Discuss the use of lithium as an antipsychotic in breastfeeding.
- Excreted in moderate amounts.
- Plasma levels in infant can reach 10-60% of therapeutic levels in mother.
- Use with caution - regularly check infant for signs of lithium toxicity - monitor poor feeding, poor weight gain, changes in behaviour etc.
Discuss the use of methylphenidate in breastfeeding.
- Excreted in clinically insignificant amounts.
- No short/long-term problems observed in infants exposed.
- Monitor weight gain and irritability.
Discuss the use of Heparins in breastfeeding.
- LMHWs and UFH safe.
- High MWs so less get into breastmilk.
What is the oral anticoagulant of choice in breastfeeding? Why?
Warfarin!
- Highly protein bound so less "free" drug to pass into milk.
- But NOT used in pregancy as teratogenic.
Discuss DOAC use in breastfeeding.
Dabigatran?
Rivaroxaban?
Apixaban + Edoxaban?
Dabigatran:
- Largest DOAC.
- Large Vd.
- Passes into milk in low amounts.
- Low oral BA, so infant unlikely to absorb a lot.
Rivaroxaban:
- Small passage into milk.
- Large Vd.
- High % protein bound.
Apix/Edox:
- Not recommended.
What should we monitor the infant for is the breastfeeding mother is taking a DOAC?
Bruising and bleeding in vomit, urine or stools.
What are the beta-blockers of choice for hypertension in breastfeeding?
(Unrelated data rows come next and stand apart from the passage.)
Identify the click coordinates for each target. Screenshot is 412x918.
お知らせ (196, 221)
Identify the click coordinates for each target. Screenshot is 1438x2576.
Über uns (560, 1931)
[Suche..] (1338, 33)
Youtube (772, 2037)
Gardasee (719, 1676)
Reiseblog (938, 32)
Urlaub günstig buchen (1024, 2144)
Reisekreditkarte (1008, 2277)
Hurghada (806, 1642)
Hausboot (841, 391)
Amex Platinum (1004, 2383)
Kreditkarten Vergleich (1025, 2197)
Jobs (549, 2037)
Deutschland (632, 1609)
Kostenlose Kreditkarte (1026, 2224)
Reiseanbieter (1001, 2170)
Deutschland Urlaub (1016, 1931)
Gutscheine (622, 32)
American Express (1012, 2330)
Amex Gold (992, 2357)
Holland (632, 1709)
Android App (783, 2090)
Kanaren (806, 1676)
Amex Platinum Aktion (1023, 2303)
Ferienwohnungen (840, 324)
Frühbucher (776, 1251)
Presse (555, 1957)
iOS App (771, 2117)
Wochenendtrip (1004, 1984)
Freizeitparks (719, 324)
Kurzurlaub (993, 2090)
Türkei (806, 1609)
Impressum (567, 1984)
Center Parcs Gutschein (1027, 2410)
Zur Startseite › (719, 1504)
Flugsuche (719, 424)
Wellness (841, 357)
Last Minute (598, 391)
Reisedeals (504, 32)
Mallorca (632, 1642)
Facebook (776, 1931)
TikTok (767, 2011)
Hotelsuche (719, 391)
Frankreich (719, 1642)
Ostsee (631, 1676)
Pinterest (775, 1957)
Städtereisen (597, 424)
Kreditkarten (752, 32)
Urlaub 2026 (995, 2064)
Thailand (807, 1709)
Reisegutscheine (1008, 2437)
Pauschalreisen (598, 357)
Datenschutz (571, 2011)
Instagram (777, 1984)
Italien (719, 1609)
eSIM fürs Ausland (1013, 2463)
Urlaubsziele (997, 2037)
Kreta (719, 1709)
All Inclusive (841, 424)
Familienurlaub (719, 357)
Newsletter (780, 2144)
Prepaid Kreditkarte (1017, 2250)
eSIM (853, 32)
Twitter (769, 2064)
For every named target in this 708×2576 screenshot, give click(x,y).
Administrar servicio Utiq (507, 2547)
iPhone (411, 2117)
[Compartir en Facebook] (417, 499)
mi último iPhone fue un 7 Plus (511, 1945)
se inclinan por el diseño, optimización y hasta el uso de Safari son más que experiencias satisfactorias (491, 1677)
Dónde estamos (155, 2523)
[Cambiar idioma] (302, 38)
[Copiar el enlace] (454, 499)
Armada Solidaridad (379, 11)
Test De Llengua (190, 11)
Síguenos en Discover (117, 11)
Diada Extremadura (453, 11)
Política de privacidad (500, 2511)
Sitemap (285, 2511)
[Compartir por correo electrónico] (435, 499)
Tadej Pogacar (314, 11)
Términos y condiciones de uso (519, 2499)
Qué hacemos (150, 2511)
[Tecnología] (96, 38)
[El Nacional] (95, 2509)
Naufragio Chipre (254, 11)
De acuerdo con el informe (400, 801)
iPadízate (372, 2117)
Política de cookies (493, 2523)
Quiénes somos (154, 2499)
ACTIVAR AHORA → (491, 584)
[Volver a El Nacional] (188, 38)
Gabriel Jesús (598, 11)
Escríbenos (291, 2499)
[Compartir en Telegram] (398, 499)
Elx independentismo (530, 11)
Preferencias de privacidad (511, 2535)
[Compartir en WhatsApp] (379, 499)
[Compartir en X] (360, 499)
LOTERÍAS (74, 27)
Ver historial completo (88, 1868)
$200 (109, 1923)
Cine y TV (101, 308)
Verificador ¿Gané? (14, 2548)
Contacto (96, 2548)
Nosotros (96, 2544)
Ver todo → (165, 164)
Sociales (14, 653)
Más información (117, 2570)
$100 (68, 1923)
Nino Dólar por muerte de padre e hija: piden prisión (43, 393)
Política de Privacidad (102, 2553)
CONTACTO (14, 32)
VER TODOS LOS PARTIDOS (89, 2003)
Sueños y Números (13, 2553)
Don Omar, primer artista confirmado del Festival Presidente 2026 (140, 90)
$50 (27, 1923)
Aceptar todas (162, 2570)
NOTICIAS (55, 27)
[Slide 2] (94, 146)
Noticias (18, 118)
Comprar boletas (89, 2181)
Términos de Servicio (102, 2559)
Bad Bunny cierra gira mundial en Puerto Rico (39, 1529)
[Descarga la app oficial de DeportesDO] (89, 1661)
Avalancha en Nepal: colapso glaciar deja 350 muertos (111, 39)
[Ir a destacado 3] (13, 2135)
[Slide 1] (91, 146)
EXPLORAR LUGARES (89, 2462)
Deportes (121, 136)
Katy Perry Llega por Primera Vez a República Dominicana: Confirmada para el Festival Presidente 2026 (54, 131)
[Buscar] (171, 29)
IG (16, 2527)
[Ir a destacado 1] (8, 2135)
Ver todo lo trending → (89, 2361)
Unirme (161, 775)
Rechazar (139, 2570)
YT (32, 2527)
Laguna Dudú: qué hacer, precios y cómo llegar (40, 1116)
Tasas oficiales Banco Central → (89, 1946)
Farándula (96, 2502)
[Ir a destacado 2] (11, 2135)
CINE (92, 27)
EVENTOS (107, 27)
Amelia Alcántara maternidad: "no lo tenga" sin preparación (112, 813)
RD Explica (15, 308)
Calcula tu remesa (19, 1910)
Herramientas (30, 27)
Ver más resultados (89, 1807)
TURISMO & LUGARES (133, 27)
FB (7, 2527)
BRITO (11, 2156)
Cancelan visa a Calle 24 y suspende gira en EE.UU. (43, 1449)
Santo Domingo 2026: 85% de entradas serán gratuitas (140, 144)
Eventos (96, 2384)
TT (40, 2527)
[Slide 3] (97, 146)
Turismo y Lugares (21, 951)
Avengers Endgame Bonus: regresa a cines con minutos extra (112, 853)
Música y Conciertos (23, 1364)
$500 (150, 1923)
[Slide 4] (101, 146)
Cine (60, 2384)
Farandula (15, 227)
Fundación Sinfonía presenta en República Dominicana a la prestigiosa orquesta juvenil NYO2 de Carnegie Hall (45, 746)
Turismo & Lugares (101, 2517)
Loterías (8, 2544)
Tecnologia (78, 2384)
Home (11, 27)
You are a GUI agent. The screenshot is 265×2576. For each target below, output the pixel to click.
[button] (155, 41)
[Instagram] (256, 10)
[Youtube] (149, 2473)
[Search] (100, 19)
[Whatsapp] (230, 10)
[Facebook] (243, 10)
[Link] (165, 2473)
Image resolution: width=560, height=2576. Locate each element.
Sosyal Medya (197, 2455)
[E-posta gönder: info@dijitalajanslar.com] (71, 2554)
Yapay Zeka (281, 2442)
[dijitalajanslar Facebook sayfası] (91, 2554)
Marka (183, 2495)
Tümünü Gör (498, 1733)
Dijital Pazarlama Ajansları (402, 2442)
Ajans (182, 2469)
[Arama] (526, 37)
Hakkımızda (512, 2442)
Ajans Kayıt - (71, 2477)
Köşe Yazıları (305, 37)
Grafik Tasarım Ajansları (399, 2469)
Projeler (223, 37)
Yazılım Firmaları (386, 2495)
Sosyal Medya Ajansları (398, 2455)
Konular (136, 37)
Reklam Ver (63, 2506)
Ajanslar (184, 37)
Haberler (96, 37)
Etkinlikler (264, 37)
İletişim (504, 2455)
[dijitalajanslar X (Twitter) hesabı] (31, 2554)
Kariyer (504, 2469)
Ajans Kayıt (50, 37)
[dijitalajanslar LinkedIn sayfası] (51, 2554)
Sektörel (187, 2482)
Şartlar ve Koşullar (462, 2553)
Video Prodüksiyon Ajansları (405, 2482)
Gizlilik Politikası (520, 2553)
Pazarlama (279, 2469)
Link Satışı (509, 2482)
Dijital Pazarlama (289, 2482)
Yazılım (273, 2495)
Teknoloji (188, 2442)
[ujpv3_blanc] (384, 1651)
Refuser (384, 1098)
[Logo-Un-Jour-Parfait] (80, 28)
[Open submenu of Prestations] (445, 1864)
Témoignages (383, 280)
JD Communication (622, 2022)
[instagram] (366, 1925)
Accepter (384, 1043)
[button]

Labetalol, metoprolol, propranolol.
- Shorter t1/2s so lower acummulation risk.
Which beta-blocker should be used with caution in breastfeeding?
Bisoprolol!
- Low protein binding.
- High oral BA.
- t1/2 = 9-12hrs and 50% excreted in urine.
Which are the preferred CCBs of choice in breastfeeding?
Nifedipine and Verapamil.
More favourable PK.
Why do we use amlodipine with caution in breastfeeding?
- Less favourable PK.
- Long t1/2.
- High oral BA.
What is the ACEi of choice in breastfeeding?
Enalapril.
- Most favourable PK.
- Active metabolite poorly absorbed.
Which ACEi has a risk of accumulation due to a long t1/2 of 30-120hours?
Perindopril
Discuss the use of levetiracetam for epilepsy in breastfeeding.
- Variable amounts in milk.
- Infant levels low or undetectable.
- Monitor infant for drowsiness.
Discuss the use of lamotrigine for epilepsy in breastfeeding.
- Clinically significant amount in milk.
- Long t1/2 increases accumulation risk.
- Daily dose of 500mg+ may mean halting feeds.
- Monitor for rash, apnoea, drowsiness.
Discuss the use of carbamazepine for epilepsy in breastfeeding.
- Low risk.
- Suitable.
- Excreted in small amounts.
Discuss the use of phenytoin for epilepsy in breastfeeding.
- Very low risk.
- Excreted in non-significant amounts.
Discuss the use of topiramate for epilepsy in breastfeeding.
- Very low risk.
- Moderately excreted but no observed effects.
Discuss the use of valproate for epilepsy in breastfeeding.
- Very low risk.
- Excreted in insignificant amounts.
- not suitable in pregnancy due to risk of bith defects (pregnancy prevention programme 2018).